E’ forse l’emblema del fallimento di buona parte delle politiche d’accoglienza italiane ed è, ad oggi, un buco nero nel quale sono finiti a stazionare centinaia di migranti giunti nel nostro Paese. Si tratta di un ex campo di accoglienza in provincia di Foggia, in un paesino dal quale il campo prende il suo nome.
Borgo Mezzanone è un paese che conta poco meno di mille abitanti. Nel Cara (Centro Accoglienza Richiedenti Asilo) che si trova alla sua periferia, possono essere ospitati sino a 700 migranti. Ma non è tutto qui, il dramma sociale ed umano che trova espressione in questo piccolo comune.
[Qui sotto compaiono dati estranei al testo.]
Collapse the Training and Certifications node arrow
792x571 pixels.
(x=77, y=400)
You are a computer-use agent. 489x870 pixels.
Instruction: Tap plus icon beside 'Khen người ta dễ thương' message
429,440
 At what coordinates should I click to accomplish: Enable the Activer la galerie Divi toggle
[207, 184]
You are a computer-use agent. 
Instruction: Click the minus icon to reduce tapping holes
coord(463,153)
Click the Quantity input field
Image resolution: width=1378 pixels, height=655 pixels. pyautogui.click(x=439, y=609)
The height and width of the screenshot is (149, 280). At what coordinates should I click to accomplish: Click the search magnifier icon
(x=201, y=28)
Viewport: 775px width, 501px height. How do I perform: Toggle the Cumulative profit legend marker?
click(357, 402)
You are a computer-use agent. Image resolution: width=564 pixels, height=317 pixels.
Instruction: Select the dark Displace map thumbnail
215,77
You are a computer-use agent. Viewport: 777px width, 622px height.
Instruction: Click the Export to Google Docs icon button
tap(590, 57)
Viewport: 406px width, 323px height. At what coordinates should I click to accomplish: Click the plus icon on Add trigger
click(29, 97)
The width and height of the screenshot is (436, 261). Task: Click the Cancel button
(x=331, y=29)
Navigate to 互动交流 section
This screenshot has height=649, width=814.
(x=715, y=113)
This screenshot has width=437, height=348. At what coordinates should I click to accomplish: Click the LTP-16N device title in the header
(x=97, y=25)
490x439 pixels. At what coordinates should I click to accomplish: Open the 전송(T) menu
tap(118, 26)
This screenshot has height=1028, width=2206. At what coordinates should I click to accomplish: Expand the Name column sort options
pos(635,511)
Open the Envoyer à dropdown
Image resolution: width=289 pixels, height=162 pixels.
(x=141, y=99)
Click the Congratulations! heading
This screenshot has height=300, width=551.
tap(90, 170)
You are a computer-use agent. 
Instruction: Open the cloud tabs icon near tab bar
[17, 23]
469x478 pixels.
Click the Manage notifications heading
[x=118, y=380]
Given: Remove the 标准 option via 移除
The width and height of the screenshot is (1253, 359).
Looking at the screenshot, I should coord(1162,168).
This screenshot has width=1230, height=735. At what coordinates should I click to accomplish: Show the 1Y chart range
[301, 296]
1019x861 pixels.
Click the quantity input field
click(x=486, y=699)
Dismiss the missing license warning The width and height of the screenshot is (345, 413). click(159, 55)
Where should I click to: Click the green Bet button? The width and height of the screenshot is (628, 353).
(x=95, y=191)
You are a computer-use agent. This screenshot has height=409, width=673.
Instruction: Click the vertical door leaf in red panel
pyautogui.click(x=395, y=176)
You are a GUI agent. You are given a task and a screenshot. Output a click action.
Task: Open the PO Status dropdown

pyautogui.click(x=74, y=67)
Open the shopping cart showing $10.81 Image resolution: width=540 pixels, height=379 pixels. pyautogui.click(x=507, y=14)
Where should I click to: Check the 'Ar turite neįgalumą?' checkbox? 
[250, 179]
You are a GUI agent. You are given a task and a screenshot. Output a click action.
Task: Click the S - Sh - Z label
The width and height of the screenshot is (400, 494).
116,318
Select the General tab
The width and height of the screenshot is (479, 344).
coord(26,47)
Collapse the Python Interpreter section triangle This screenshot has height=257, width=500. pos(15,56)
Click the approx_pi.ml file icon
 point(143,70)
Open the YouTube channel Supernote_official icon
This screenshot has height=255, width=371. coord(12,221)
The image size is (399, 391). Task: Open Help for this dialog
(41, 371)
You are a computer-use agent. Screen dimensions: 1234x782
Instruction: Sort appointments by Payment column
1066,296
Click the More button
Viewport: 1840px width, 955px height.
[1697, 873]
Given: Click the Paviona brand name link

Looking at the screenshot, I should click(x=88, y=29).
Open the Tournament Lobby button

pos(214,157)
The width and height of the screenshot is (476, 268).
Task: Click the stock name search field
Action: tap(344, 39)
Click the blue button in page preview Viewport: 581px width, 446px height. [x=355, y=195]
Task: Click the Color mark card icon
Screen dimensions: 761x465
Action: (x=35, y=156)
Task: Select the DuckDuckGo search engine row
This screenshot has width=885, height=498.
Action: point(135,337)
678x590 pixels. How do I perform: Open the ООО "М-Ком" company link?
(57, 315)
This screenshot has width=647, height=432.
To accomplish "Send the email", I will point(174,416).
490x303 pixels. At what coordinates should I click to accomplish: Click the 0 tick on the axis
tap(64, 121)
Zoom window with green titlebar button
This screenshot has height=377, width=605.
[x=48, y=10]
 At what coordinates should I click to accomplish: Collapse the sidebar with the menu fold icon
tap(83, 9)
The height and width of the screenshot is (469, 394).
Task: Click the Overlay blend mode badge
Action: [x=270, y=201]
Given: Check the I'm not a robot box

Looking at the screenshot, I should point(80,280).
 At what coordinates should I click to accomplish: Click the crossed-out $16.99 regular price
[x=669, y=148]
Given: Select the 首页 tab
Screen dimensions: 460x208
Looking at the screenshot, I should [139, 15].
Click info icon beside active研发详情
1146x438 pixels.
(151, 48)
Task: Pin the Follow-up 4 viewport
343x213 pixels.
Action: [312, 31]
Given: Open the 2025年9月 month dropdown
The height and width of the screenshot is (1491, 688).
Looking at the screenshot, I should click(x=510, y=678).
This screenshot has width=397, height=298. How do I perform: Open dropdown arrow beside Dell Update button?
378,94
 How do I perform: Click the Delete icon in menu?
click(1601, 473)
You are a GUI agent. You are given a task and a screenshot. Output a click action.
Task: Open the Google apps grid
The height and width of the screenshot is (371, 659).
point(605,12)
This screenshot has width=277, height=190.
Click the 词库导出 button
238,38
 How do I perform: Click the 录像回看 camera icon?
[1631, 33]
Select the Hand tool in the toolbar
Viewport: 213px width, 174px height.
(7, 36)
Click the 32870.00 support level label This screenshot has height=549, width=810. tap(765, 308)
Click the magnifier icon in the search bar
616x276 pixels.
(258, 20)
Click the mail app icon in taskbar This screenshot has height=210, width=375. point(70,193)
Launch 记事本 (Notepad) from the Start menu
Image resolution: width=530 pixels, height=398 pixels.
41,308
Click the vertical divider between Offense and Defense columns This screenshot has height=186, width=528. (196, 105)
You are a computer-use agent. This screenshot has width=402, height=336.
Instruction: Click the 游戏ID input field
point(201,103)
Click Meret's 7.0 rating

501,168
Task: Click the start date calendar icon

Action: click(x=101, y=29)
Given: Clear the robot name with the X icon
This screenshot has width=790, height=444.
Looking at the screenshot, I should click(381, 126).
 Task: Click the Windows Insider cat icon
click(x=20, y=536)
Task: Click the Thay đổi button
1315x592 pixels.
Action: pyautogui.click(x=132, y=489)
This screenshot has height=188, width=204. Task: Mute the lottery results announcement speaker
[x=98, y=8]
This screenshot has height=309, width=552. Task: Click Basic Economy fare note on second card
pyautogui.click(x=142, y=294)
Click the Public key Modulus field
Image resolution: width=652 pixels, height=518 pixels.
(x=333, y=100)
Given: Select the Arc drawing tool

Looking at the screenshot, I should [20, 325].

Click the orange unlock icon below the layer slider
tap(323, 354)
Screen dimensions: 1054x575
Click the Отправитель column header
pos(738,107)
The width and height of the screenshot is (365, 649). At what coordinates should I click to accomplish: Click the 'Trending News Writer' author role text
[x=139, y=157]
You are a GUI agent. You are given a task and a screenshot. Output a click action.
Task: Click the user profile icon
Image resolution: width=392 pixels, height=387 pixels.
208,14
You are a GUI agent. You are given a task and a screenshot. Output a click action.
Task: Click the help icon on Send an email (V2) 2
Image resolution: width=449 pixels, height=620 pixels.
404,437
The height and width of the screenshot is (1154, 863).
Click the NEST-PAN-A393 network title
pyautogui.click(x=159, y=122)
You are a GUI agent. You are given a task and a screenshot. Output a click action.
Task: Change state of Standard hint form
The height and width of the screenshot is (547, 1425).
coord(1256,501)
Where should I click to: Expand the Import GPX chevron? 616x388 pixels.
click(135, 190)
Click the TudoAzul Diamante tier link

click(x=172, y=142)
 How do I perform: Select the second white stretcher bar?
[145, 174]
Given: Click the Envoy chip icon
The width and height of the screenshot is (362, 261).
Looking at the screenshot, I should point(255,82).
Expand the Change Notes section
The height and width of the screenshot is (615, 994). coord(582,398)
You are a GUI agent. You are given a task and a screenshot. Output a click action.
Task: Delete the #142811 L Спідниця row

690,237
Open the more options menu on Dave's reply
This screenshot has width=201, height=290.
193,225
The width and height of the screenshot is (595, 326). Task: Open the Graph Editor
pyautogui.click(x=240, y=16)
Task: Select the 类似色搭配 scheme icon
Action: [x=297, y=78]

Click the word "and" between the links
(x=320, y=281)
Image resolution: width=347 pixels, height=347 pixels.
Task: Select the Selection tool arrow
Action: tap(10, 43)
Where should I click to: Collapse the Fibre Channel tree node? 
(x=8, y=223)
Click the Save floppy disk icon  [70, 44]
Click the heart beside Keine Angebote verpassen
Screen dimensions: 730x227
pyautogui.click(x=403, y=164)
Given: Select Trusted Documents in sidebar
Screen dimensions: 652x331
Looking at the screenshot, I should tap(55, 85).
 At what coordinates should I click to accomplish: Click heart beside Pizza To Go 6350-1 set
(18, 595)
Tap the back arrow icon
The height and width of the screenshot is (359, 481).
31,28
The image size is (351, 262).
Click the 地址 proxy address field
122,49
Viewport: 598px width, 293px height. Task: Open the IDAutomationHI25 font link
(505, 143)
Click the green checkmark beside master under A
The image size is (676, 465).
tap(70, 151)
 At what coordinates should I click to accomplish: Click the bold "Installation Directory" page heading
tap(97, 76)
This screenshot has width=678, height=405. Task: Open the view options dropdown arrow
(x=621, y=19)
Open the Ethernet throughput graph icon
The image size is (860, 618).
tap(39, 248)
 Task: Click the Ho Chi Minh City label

Alle spalle del Cara sorge il ghetto di Mezzanone, una baraccopoli nella quale finiscono a stazionare decine e decine di uomini e donne incastrati nel limbo della burocrazia, o nascosti nelle lentissime pieghe dei suoi iter. Richiedenti asilo e semplici clandestini, persone che il caporalato utilizza per lavorare nei campi durante la stagione estiva per poco più di 20 euro al giorno. Nel frattempo, nella legge strana e brutale che si instaura in un non luogo come questo, si assiste spesso al proliferare di faide interne per il controllo del campo, ad accoltellamenti, risse e vendita di stupefacenti. E’ il mondo nascosto dove si ritrovano a vivere tutti coloro che la società ha smesso di tentare di accogliere.
Così come nel Cara, finito al centro di un’inchiesta del programma televisivo La Gabbia, anche qui le condizioni igieniche sono aberranti. Cumuli di spazzatura sono abbandonati ai bordi di stradine sterrate, mentre i servizi basilari sono quasi del tutto assenti. Manca l’acqua corrente e la corrente elettrica, manca un servizio di controllo dell’ordine pubblico ed un qualunque processo di integrazione che strappi questi uomini allo stato di barbarie nel quale, a torto o a ragione che sia, sono finiti pur sempre a vivere. E scorrendo le immagini si è come assaliti dall’impressione di ritrovarsi davanti uno scenario che non era troppo distante da quello nel quale sono cresciuti i nostri predecessori fino ad un paio di generazioni fa. Un’impressione fuggevole, ma compassionevole, che si perde nello strepitio dove è finita ad albergare la discussione, necessaria, per un superamento di questa mancanza di prospettive.